WORK TO BE COMPLETED: Render these lines as a Markdown table with two columns, Row and Line, numbering each line and leaving out blank lines. Cover all the records.
##### TASK MATERIAL
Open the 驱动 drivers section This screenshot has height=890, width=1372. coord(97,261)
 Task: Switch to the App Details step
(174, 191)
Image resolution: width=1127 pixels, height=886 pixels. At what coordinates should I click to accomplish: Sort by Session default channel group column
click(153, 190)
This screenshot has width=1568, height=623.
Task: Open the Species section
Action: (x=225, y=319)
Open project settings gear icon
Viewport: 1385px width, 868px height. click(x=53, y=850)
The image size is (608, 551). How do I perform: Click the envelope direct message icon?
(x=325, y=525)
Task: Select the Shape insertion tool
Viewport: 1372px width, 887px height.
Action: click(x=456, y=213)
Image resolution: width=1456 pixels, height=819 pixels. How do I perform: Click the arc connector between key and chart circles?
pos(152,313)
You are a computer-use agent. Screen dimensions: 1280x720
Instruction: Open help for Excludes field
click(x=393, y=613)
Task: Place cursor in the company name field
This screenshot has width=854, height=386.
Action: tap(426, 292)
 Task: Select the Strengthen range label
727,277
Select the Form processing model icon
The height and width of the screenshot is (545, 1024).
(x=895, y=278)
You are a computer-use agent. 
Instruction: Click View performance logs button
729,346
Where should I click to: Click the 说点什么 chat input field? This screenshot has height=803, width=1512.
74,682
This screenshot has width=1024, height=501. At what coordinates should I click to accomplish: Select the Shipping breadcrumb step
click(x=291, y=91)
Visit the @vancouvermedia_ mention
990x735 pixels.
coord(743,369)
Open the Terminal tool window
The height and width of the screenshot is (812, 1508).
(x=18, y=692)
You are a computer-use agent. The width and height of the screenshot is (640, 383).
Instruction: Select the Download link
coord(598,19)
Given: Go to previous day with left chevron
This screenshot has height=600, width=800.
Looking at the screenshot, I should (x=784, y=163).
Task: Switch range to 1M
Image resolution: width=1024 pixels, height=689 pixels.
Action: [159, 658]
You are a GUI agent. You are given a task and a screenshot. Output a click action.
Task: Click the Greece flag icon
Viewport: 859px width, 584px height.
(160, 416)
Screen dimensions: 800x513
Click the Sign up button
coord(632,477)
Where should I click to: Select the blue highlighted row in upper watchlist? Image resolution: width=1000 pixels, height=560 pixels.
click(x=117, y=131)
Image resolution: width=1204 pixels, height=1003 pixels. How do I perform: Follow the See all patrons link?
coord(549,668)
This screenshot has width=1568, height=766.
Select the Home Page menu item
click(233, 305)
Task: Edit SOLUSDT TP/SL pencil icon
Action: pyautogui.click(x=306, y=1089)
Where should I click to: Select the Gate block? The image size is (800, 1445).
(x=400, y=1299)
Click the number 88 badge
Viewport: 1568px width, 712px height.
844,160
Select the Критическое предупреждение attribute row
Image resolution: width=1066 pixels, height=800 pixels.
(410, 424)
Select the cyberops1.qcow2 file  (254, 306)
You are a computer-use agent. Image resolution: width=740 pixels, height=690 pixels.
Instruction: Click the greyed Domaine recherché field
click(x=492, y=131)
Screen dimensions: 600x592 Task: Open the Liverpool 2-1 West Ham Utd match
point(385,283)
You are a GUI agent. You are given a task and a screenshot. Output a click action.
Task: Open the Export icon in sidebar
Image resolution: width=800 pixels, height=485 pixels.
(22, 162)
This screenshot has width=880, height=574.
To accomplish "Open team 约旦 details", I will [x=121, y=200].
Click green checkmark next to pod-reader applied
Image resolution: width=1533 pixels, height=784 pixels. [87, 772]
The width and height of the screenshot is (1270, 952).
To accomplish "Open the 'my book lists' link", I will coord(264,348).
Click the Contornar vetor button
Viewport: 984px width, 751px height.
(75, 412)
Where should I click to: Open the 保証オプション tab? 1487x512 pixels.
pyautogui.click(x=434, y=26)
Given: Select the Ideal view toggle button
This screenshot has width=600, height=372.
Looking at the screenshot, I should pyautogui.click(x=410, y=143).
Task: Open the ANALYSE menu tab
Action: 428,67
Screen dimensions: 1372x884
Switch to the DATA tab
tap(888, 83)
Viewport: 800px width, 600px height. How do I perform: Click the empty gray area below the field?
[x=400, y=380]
##########
THE RESULT:
| Row | Line |
|---|---|
| 1 | Open the 驱动 drivers section This screenshot has height=890, width=1372. coord(97,261) |
| 2 |  Task: Switch to the App Details step |
| 3 | (174, 191) |
| 4 | Image resolution: width=1127 pixels, height=886 pixels. At what coordinates should I click to accomplish: Sort by Session default channel group column |
| 5 | click(153, 190) |
| 6 | This screenshot has width=1568, height=623. |
| 7 | Task: Open the Species section |
| 8 | Action: (x=225, y=319) |
| 9 | Open project settings gear icon |
| 10 | Viewport: 1385px width, 868px height. click(x=53, y=850) |
| 11 | The image size is (608, 551). How do I perform: Click the envelope direct message icon? |
| 12 | (x=325, y=525) |
| 13 | Task: Select the Shape insertion tool |
| 14 | Viewport: 1372px width, 887px height. |
| 15 | Action: click(x=456, y=213) |
| 16 | Image resolution: width=1456 pixels, height=819 pixels. How do I perform: Click the arc connector between key and chart circles? |
| 17 | pos(152,313) |
| 18 | You are a computer-use agent. Screen dimensions: 1280x720 |
| 19 | Instruction: Open help for Excludes field |
| 20 | click(x=393, y=613) |
| 21 | Task: Place cursor in the company name field |
| 22 | This screenshot has width=854, height=386. |
| 23 | Action: tap(426, 292) |
| 24 |  Task: Select the Strengthen range label |
| 25 | 727,277 |
| 26 | Select the Form processing model icon |
| 27 | The height and width of the screenshot is (545, 1024). |
| 28 | (x=895, y=278) |
| 29 | You are a computer-use agent.  |
| 30 | Instruction: Click View performance logs button |
| 31 | 729,346 |
| 32 | Where should I click to: Click the 说点什么 chat input field? This screenshot has height=803, width=1512. |
| 33 | 74,682 |
| 34 | This screenshot has width=1024, height=501. At what coordinates should I click to accomplish: Select the Shipping breadcrumb step |
| 35 | click(x=291, y=91) |
| 36 | Visit the @vancouvermedia_ mention |
| 37 | 990x735 pixels. |
| 38 | coord(743,369) |
| 39 | Open the Terminal tool window |
| 40 | The height and width of the screenshot is (812, 1508). |
| 41 | (x=18, y=692) |
| 42 | You are a computer-use agent. The width and height of the screenshot is (640, 383). |
| 43 | Instruction: Select the Download link |
| 44 | coord(598,19) |
| 45 | Given: Go to previous day with left chevron |
| 46 | This screenshot has height=600, width=800. |
| 47 | Looking at the screenshot, I should (x=784, y=163). |
| 48 | Task: Switch range to 1M |
| 49 | Image resolution: width=1024 pixels, height=689 pixels. |
| 50 | Action: [159, 658] |
| 51 | You are a GUI agent. You are given a task and a screenshot. Output a click action. |
| 52 | Task: Click the Greece flag icon |
| 53 | Viewport: 859px width, 584px height. |
| 54 | (160, 416) |
| 55 | Screen dimensions: 800x513 |
| 56 | Click the Sign up button |
| 57 | coord(632,477) |
| 58 | Where should I click to: Select the blue highlighted row in upper watchlist? Image resolution: width=1000 pixels, height=560 pixels. |
| 59 | click(x=117, y=131) |
| 60 | Image resolution: width=1204 pixels, height=1003 pixels. How do I perform: Follow the See all patrons link? |
| 61 | coord(549,668) |
| 62 | This screenshot has width=1568, height=766. |
| 63 | Select the Home Page menu item |
| 64 | click(233, 305) |
| 65 | Task: Edit SOLUSDT TP/SL pencil icon |
| 66 | Action: pyautogui.click(x=306, y=1089) |
| 67 | Where should I click to: Select the Gate block? The image size is (800, 1445). |
| 68 | (x=400, y=1299) |
| 69 | Click the number 88 badge |
| 70 | Viewport: 1568px width, 712px height. |
| 71 | 844,160 |
| 72 | Select the Критическое предупреждение attribute row |
| 73 | Image resolution: width=1066 pixels, height=800 pixels. |
| 74 | (410, 424) |
| 75 | Select the cyberops1.qcow2 file  (254, 306) |
| 76 | You are a computer-use agent. Image resolution: width=740 pixels, height=690 pixels. |
| 77 | Instruction: Click the greyed Domaine recherché field |
| 78 | click(x=492, y=131) |
| 79 | Screen dimensions: 600x592 Task: Open the Liverpool 2-1 West Ham Utd match |
| 80 | point(385,283) |
| 81 | You are a GUI agent. You are given a task and a screenshot. Output a click action. |
| 82 | Task: Open the Export icon in sidebar |
| 83 | Image resolution: width=800 pixels, height=485 pixels. |
| 84 | (22, 162) |
| 85 | This screenshot has width=880, height=574. |
| 86 | To accomplish "Open team 约旦 details", I will [x=121, y=200]. |
| 87 | Click green checkmark next to pod-reader applied |
| 88 | Image resolution: width=1533 pixels, height=784 pixels. [87, 772] |
| 89 | The width and height of the screenshot is (1270, 952). |
| 90 | To accomplish "Open the 'my book lists' link", I will coord(264,348). |
| 91 | Click the Contornar vetor button |
| 92 | Viewport: 984px width, 751px height. |
| 93 | (75, 412) |
| 94 | Where should I click to: Open the 保証オプション tab? 1487x512 pixels. |
| 95 | pyautogui.click(x=434, y=26) |
| 96 | Given: Select the Ideal view toggle button |
| 97 | This screenshot has width=600, height=372. |
| 98 | Looking at the screenshot, I should pyautogui.click(x=410, y=143). |
| 99 | Task: Open the ANALYSE menu tab |
| 100 | Action: 428,67 |
| 101 | Screen dimensions: 1372x884 |
| 102 | Switch to the DATA tab |
| 103 | tap(888, 83) |
| 104 | Viewport: 800px width, 600px height. How do I perform: Click the empty gray area below the field? |
| 105 | [x=400, y=380] |